Extracted entries:

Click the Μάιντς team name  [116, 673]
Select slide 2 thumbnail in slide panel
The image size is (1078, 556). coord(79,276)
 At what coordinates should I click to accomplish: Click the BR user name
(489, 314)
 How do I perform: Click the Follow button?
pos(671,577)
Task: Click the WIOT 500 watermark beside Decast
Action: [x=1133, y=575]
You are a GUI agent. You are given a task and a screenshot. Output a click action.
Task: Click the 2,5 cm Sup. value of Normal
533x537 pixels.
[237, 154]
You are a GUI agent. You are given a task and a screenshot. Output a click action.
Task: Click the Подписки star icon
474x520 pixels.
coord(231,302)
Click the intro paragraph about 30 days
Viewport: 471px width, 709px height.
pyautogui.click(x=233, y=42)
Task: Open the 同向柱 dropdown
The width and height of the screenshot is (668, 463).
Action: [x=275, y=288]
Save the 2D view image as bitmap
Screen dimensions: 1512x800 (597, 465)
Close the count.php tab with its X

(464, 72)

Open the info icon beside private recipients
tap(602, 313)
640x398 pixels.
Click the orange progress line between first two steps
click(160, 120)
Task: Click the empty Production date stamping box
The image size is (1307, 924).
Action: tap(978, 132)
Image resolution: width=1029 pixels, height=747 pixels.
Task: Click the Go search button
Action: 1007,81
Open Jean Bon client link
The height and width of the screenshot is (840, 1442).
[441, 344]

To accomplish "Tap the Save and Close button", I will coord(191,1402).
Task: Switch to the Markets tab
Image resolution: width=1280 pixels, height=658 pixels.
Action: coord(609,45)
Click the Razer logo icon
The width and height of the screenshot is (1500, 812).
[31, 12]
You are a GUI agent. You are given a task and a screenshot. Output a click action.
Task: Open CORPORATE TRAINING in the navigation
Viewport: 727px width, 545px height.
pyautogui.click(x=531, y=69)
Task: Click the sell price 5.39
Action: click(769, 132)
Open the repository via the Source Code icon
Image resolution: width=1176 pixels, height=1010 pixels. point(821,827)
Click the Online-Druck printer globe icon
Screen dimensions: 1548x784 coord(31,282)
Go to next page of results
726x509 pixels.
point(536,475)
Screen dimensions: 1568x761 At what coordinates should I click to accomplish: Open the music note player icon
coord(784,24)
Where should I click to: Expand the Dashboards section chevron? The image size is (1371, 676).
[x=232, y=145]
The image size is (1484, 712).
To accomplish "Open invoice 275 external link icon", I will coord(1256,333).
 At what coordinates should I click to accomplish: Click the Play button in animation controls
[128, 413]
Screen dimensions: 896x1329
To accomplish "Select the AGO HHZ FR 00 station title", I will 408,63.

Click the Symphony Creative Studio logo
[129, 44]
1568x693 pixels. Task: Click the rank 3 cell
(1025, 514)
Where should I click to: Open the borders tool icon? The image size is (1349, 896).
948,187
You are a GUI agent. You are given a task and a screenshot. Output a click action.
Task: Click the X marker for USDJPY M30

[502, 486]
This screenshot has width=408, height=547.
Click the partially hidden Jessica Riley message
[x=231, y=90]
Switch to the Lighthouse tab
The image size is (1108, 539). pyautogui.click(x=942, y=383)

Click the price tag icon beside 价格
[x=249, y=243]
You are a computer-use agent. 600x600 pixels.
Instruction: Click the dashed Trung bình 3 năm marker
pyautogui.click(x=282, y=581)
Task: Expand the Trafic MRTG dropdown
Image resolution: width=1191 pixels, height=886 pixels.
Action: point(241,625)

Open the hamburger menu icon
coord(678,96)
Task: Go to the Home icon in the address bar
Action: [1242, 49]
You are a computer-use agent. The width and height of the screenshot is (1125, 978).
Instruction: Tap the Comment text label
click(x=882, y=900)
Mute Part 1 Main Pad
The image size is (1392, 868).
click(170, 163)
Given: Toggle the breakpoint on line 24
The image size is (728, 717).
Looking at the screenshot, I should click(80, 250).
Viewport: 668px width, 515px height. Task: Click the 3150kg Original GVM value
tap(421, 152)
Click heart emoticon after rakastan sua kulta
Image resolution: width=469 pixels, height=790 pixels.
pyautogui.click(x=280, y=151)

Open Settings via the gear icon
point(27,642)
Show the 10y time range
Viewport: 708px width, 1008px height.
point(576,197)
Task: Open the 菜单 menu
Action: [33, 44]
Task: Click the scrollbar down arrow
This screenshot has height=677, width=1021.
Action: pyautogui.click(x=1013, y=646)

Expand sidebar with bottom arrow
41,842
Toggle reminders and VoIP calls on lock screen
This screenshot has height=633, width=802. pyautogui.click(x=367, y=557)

What this task involves:
Rewrite the listing above with every "Viewport" switched to "Display", and leave everything else as it is.

Written solution:
Click the Μάιντς team name  [116, 673]
Select slide 2 thumbnail in slide panel
The image size is (1078, 556). coord(79,276)
 At what coordinates should I click to accomplish: Click the BR user name
(489, 314)
 How do I perform: Click the Follow button?
pos(671,577)
Task: Click the WIOT 500 watermark beside Decast
Action: [x=1133, y=575]
You are a GUI agent. You are given a task and a screenshot. Output a click action.
Task: Click the 2,5 cm Sup. value of Normal
533x537 pixels.
[237, 154]
You are a GUI agent. You are given a task and a screenshot. Output a click action.
Task: Click the Подписки star icon
474x520 pixels.
coord(231,302)
Click the intro paragraph about 30 days
Display: 471px width, 709px height.
pyautogui.click(x=233, y=42)
Task: Open the 同向柱 dropdown
The width and height of the screenshot is (668, 463).
Action: [x=275, y=288]
Save the 2D view image as bitmap
Screen dimensions: 1512x800 (597, 465)
Close the count.php tab with its X

(464, 72)

Open the info icon beside private recipients
tap(602, 313)
640x398 pixels.
Click the orange progress line between first two steps
click(160, 120)
Task: Click the empty Production date stamping box
The image size is (1307, 924).
Action: tap(978, 132)
Image resolution: width=1029 pixels, height=747 pixels.
Task: Click the Go search button
Action: 1007,81
Open Jean Bon client link
The height and width of the screenshot is (840, 1442).
[441, 344]

To accomplish "Tap the Save and Close button", I will coord(191,1402).
Task: Switch to the Markets tab
Image resolution: width=1280 pixels, height=658 pixels.
Action: coord(609,45)
Click the Razer logo icon
The width and height of the screenshot is (1500, 812).
[31, 12]
You are a GUI agent. You are given a task and a screenshot. Output a click action.
Task: Open CORPORATE TRAINING in the navigation
Display: 727px width, 545px height.
pyautogui.click(x=531, y=69)
Task: Click the sell price 5.39
Action: click(769, 132)
Open the repository via the Source Code icon
Image resolution: width=1176 pixels, height=1010 pixels. point(821,827)
Click the Online-Druck printer globe icon
Screen dimensions: 1548x784 coord(31,282)
Go to next page of results
726x509 pixels.
point(536,475)
Screen dimensions: 1568x761 At what coordinates should I click to accomplish: Open the music note player icon
coord(784,24)
Where should I click to: Expand the Dashboards section chevron? The image size is (1371, 676).
[x=232, y=145]
The image size is (1484, 712).
To accomplish "Open invoice 275 external link icon", I will coord(1256,333).
 At what coordinates should I click to accomplish: Click the Play button in animation controls
[128, 413]
Screen dimensions: 896x1329
To accomplish "Select the AGO HHZ FR 00 station title", I will 408,63.

Click the Symphony Creative Studio logo
[129, 44]
1568x693 pixels. Task: Click the rank 3 cell
(1025, 514)
Where should I click to: Open the borders tool icon? The image size is (1349, 896).
948,187
You are a GUI agent. You are given a task and a screenshot. Output a click action.
Task: Click the X marker for USDJPY M30

[502, 486]
This screenshot has width=408, height=547.
Click the partially hidden Jessica Riley message
[x=231, y=90]
Switch to the Lighthouse tab
The image size is (1108, 539). pyautogui.click(x=942, y=383)

Click the price tag icon beside 价格
[x=249, y=243]
You are a computer-use agent. 600x600 pixels.
Instruction: Click the dashed Trung bình 3 năm marker
pyautogui.click(x=282, y=581)
Task: Expand the Trafic MRTG dropdown
Image resolution: width=1191 pixels, height=886 pixels.
Action: point(241,625)

Open the hamburger menu icon
coord(678,96)
Task: Go to the Home icon in the address bar
Action: [1242, 49]
You are a computer-use agent. The width and height of the screenshot is (1125, 978).
Instruction: Tap the Comment text label
click(x=882, y=900)
Mute Part 1 Main Pad
The image size is (1392, 868).
click(170, 163)
Given: Toggle the breakpoint on line 24
The image size is (728, 717).
Looking at the screenshot, I should click(80, 250).
Display: 668px width, 515px height. Task: Click the 3150kg Original GVM value
tap(421, 152)
Click heart emoticon after rakastan sua kulta
Image resolution: width=469 pixels, height=790 pixels.
pyautogui.click(x=280, y=151)

Open Settings via the gear icon
point(27,642)
Show the 10y time range
Display: 708px width, 1008px height.
point(576,197)
Task: Open the 菜单 menu
Action: [33, 44]
Task: Click the scrollbar down arrow
This screenshot has height=677, width=1021.
Action: pyautogui.click(x=1013, y=646)

Expand sidebar with bottom arrow
41,842
Toggle reminders and VoIP calls on lock screen
This screenshot has height=633, width=802. pyautogui.click(x=367, y=557)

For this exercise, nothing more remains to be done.